### SUPPLIED DATA

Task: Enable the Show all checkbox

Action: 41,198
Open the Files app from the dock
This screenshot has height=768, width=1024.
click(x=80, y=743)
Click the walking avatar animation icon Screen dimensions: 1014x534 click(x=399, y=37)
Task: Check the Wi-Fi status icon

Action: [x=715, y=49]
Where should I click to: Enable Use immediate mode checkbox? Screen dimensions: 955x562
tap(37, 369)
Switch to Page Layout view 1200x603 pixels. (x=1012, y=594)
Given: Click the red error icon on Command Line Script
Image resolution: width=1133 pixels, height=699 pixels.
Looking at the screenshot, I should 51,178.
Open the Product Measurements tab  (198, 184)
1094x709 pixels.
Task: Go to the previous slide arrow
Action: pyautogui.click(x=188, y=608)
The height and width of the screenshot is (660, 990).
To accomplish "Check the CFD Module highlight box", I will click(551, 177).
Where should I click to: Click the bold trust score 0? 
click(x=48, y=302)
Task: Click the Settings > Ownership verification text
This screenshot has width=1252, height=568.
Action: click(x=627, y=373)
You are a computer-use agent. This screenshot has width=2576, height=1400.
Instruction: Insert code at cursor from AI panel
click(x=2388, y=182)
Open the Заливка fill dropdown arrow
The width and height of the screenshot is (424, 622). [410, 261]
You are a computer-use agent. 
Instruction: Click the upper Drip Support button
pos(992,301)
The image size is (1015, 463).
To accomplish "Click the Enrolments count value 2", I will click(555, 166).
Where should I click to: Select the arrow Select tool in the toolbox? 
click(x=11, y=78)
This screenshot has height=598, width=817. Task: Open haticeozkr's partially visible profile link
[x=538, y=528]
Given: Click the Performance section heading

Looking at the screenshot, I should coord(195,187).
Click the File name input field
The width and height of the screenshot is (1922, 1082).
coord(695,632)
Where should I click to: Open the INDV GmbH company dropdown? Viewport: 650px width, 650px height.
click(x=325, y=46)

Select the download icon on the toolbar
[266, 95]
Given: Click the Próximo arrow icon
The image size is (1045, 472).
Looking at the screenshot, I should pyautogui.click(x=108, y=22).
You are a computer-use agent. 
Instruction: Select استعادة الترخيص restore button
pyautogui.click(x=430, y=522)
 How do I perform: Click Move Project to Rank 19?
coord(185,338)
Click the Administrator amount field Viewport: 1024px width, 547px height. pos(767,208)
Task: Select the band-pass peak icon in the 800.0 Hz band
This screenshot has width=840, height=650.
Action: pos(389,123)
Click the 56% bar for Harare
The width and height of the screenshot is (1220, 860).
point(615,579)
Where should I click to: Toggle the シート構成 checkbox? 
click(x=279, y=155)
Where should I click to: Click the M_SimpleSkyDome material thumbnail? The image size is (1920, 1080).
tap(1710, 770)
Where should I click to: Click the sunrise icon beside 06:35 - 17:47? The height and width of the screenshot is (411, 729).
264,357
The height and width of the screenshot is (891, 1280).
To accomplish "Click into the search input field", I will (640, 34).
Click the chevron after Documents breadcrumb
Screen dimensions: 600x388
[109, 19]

######

## WHAT YOU HAVE TO DO
List every line above that contains the string "Open". Case counts.

## THE REPLY
Open the Files app from the dock
Open the Product Measurements tab  (198, 184)
Open the Заливка fill dropdown arrow
This screenshot has height=598, width=817. Task: Open haticeozkr's partially visible profile link
Where should I click to: Open the INDV GmbH company dropdown? Viewport: 650px width, 650px height.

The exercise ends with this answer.